This repository contains all the scripts and data that were used for the project of building a de novo assembly of the Shadhara accession (Sha) of Arabidopsis thaliana. The resulting Sha assembly and those of four other accessions (An-1, C24, Cvi-0 and Ler-3) were used for a comparative analysis of the corresponding gene and TE annotation. It is part of a collaborative work with four other teams, each working on a respective de novo assembly.
This project was part of two courses, "Genome and transcriptome assembly" and "Organisation and annotation of eukaryote genomes" organised by the University of Bern and Fribourg respectively in the context of the Master of Bioinformatics.
- Quality control and kmer analysis with FASTQC and jellyfish
- Long-read de novo assembly with Canu and Flye for the genomic data, and with Trinity for the transcriptomic data
- Assembly polishing with Pilon after short-read mapping with BowTie2
- Assembly evaluation with Busco, QUAST and Merqury
- Dot plot between the de novo assemblies and reference genome with MUMmer
- TE annotation and classification with EDTA and TESorter
- TE dynamics analysis: TE insertion dating, TE genomic distribution plotting and TE clades phylogeny
- Gene annotation with MAKER
- Gene annotation evaluation with Busco (protein-level) and alignment to Uniprot protein sequences with blast.

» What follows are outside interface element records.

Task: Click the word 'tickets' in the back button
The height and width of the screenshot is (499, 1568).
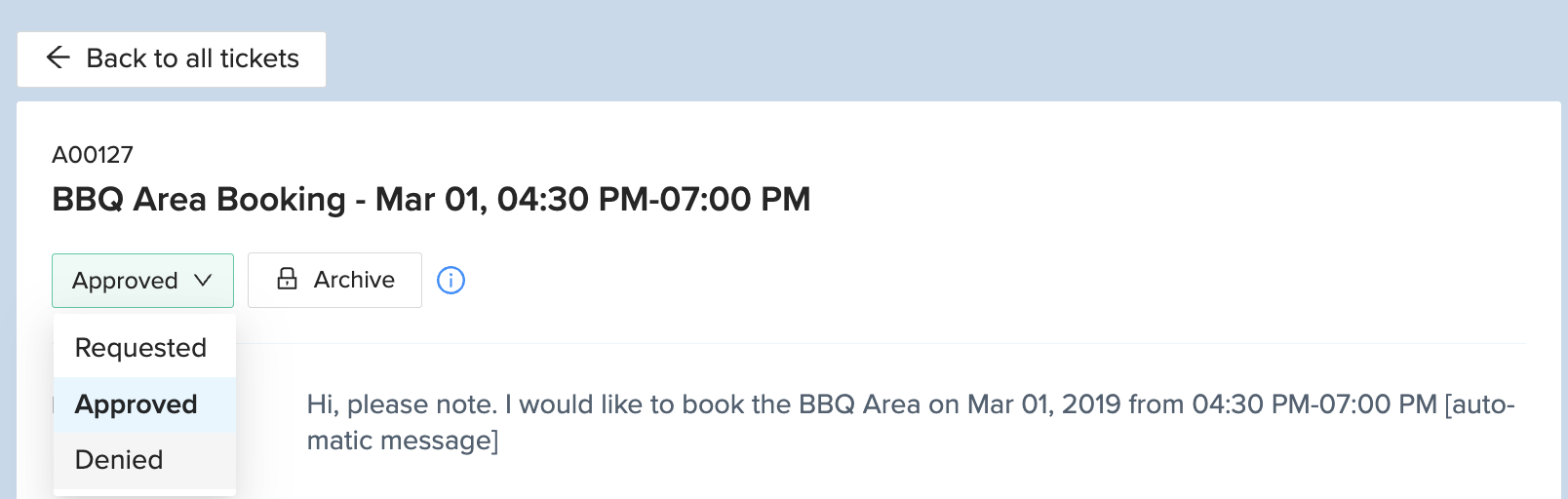Action: point(259,58)
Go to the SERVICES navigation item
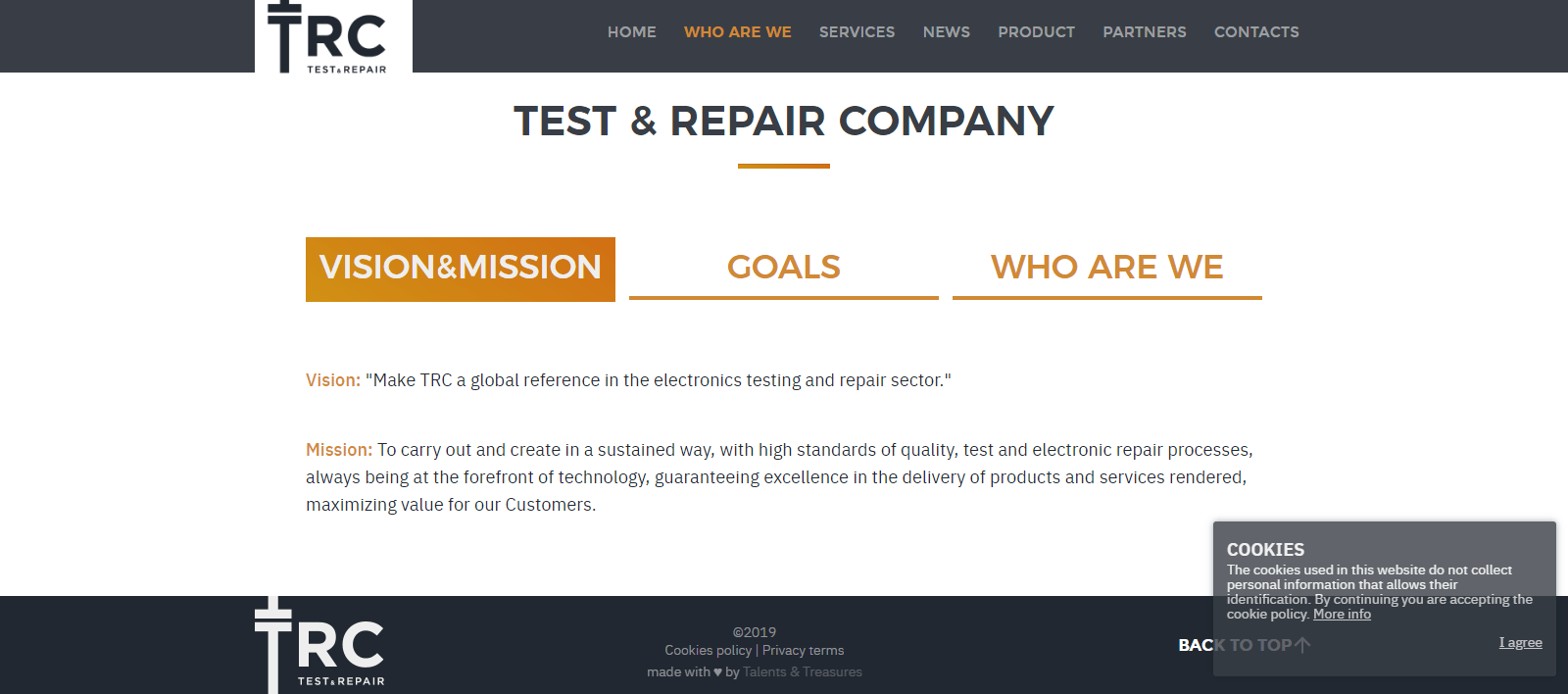Screen dimensions: 1568x694 pos(857,32)
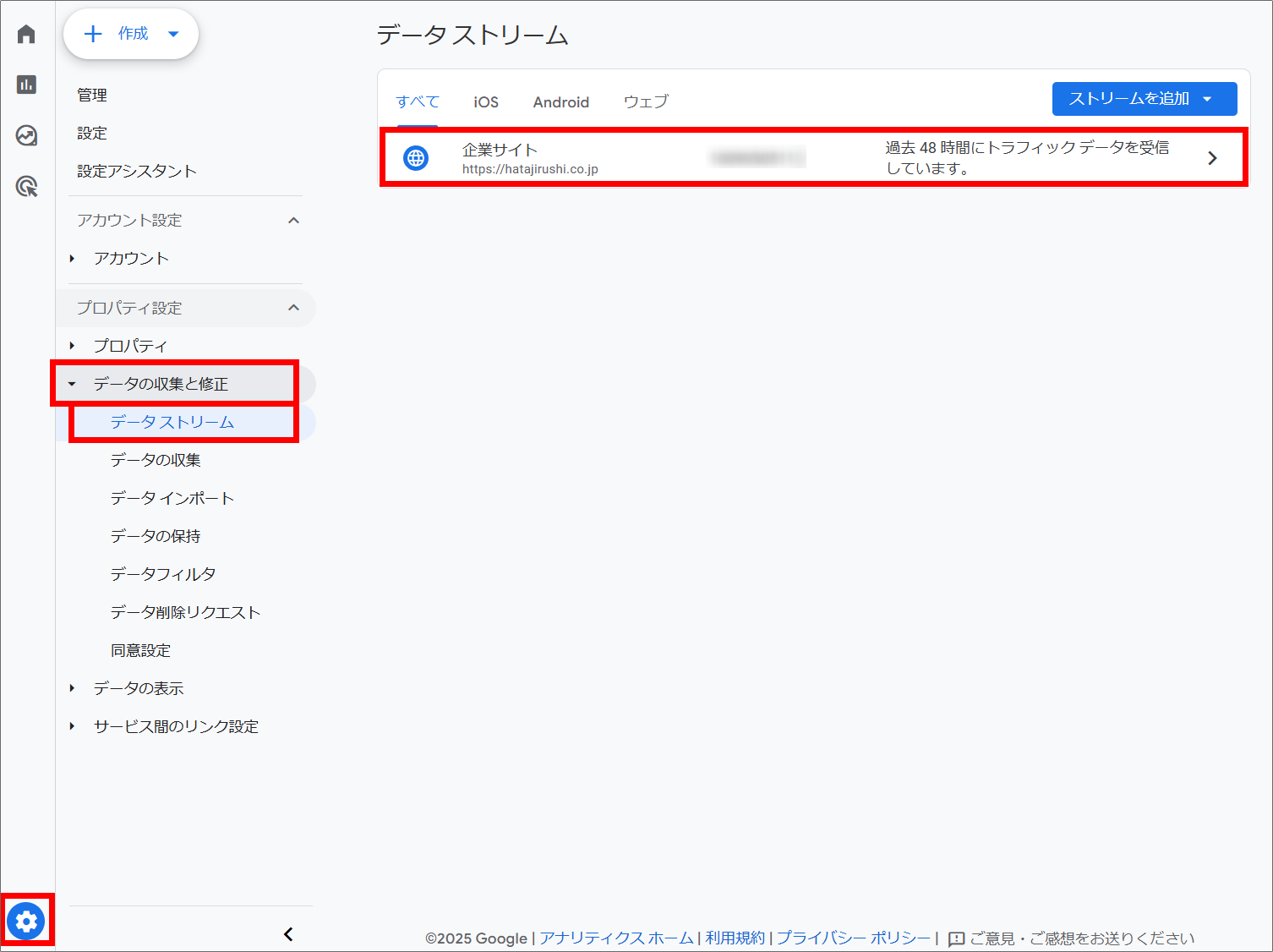The height and width of the screenshot is (952, 1273).
Task: Click the Admin gear icon
Action: [26, 921]
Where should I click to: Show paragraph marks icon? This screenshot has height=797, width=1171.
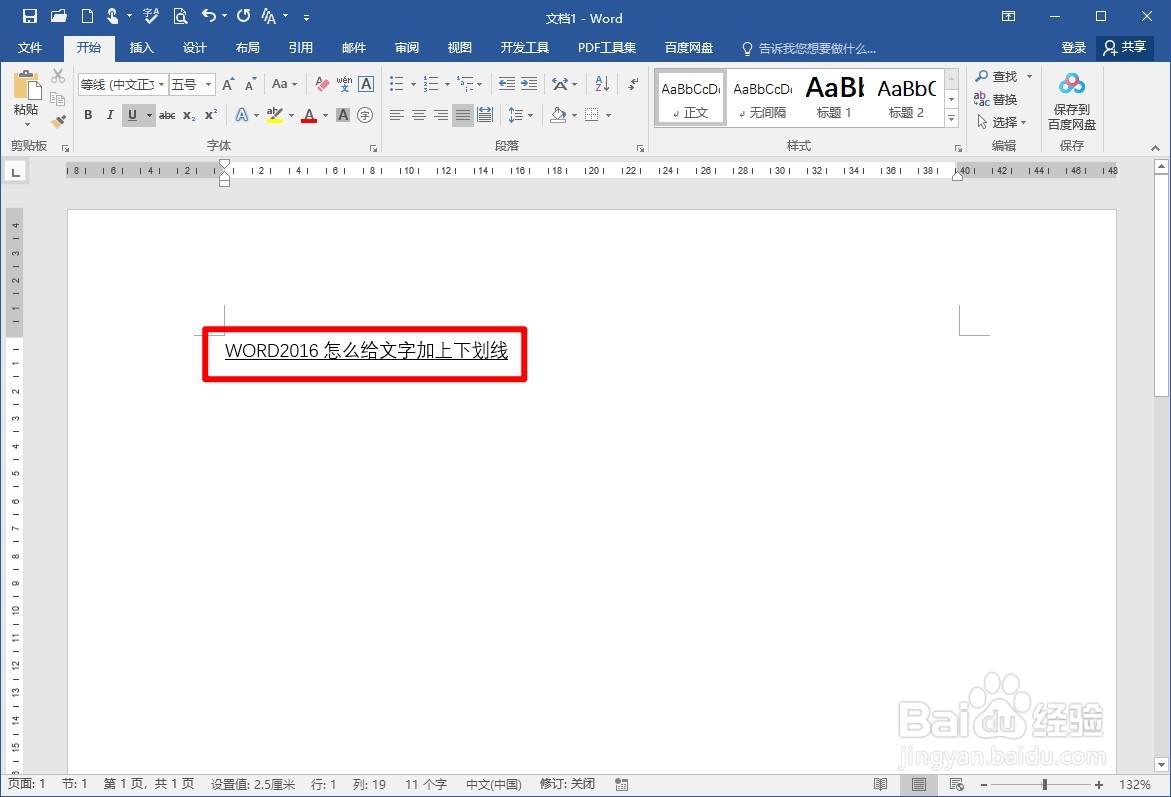(x=632, y=84)
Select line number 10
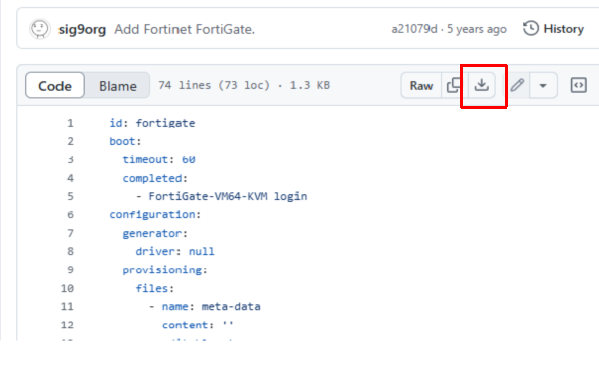599x380 pixels. pos(67,288)
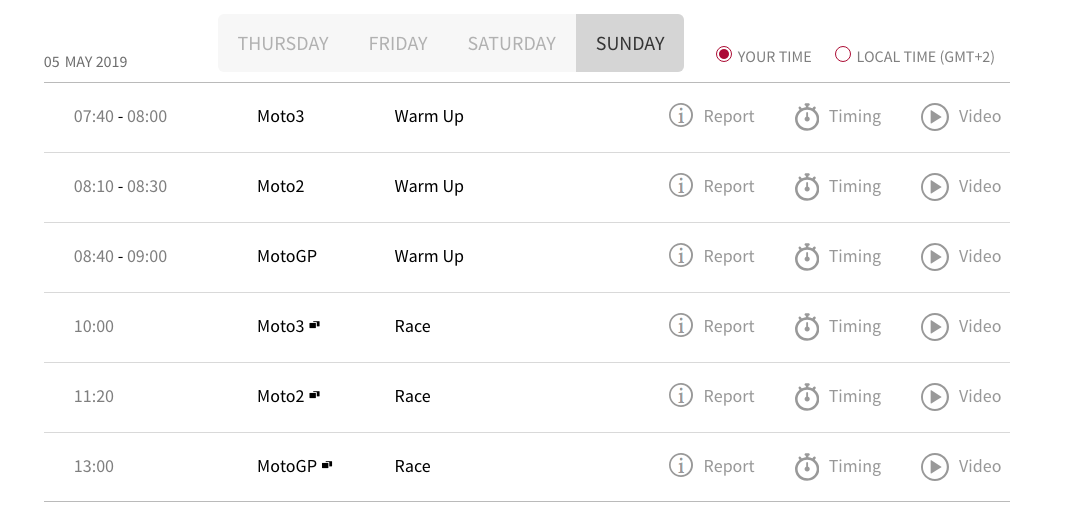Viewport: 1067px width, 522px height.
Task: Click the info icon for Moto2 Race report
Action: tap(681, 396)
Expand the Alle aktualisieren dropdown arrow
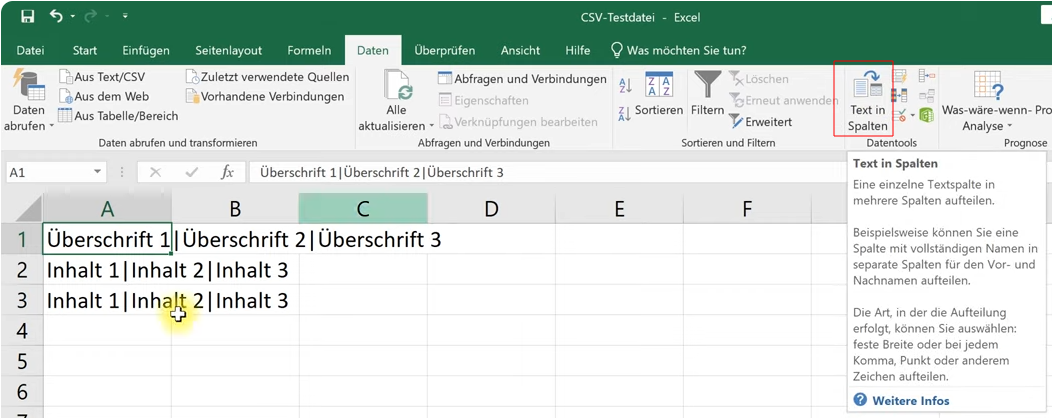Viewport: 1052px width, 418px height. 432,127
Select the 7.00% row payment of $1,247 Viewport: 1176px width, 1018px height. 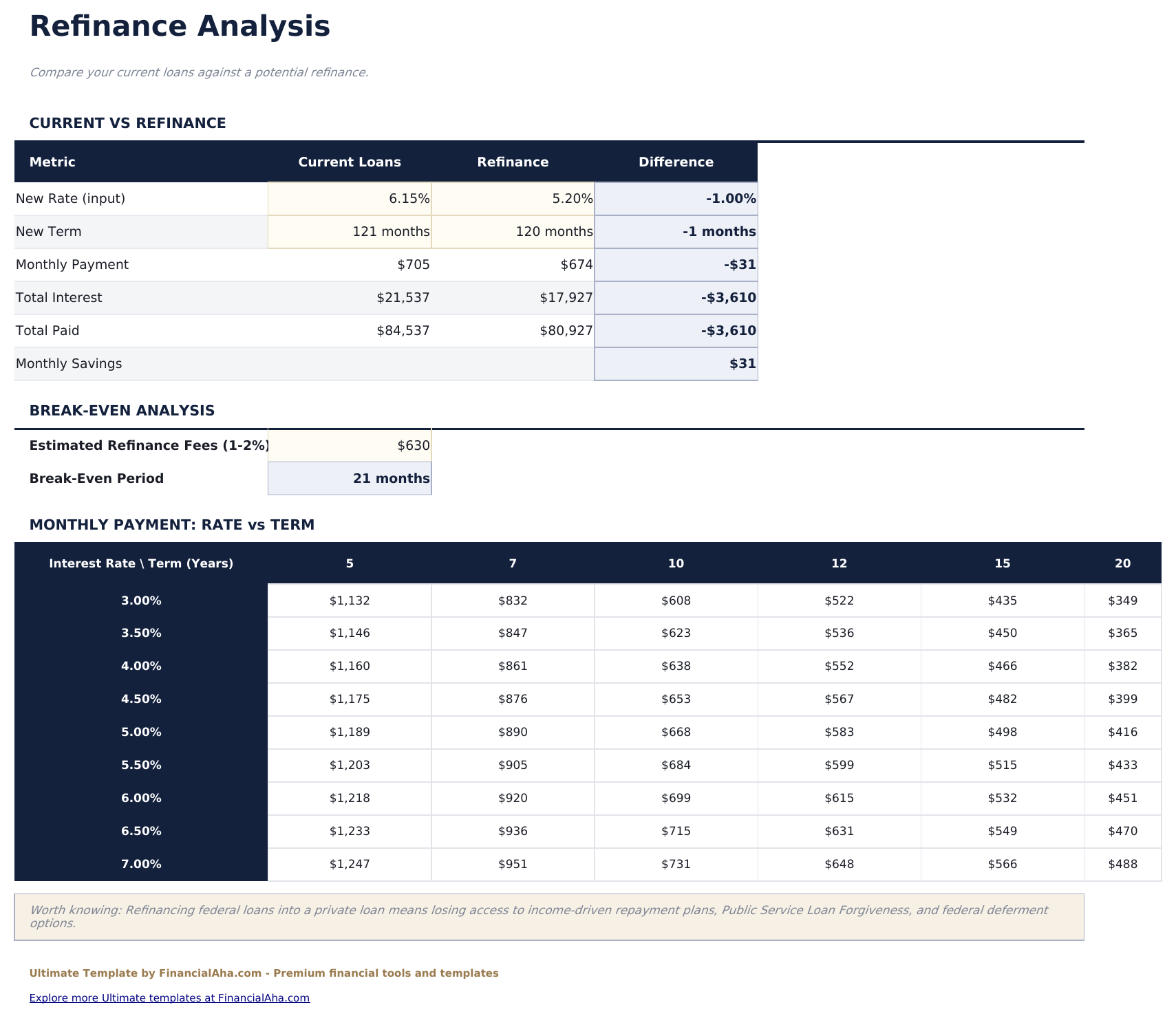(x=349, y=864)
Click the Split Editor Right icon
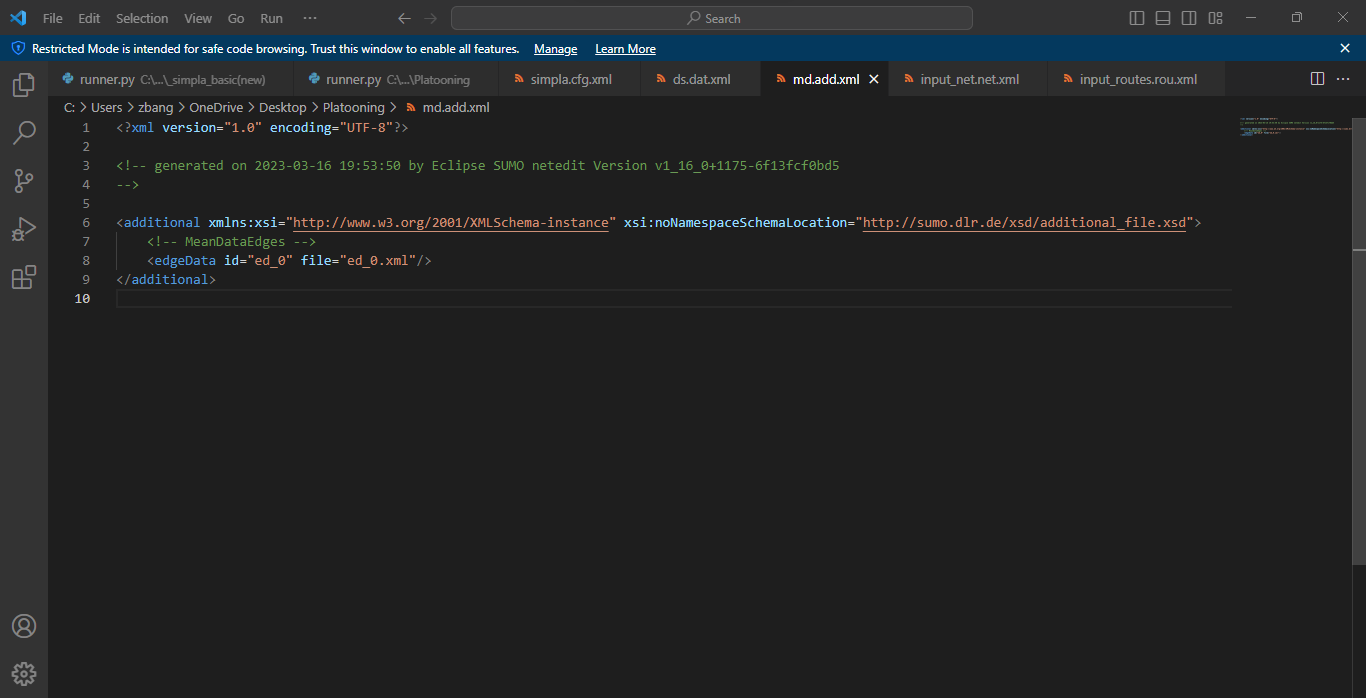The width and height of the screenshot is (1366, 698). [1317, 79]
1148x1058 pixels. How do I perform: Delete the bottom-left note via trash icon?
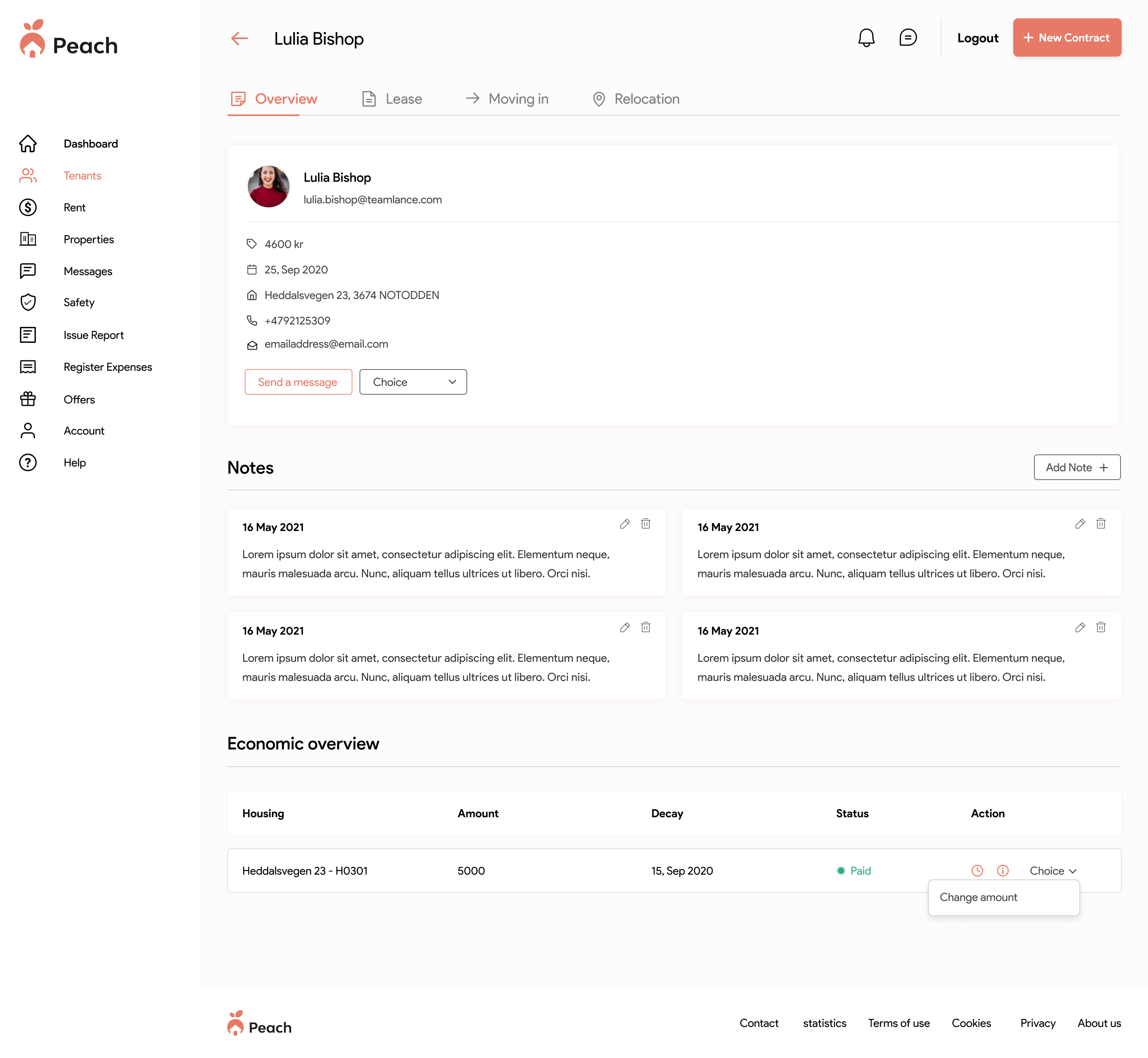pos(645,627)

- Genetic comparative analysis between accessions with GENESPACE
The repository is organised into three main directories:
- scripts directory: all scripts that were used throughout the workflow of the project
- data directory: all the data of the project, from raw reads to intermediate data produced during the steps of the project
- analysis directory: all the results from any analysis that was performed
More information can be found in the README section of each directory.
Path for the repository of this project on the IBU cluster: /data/users/grochat/genome_assembly_course/
Link for the repository of this project on GitHub.com : https://github.com/girochat/genome_assembly_course/
Note: all the data is available on the IBU cluster but the GitHub repository contains only data of reasonable size (less than 100Mb) due to repository size limits.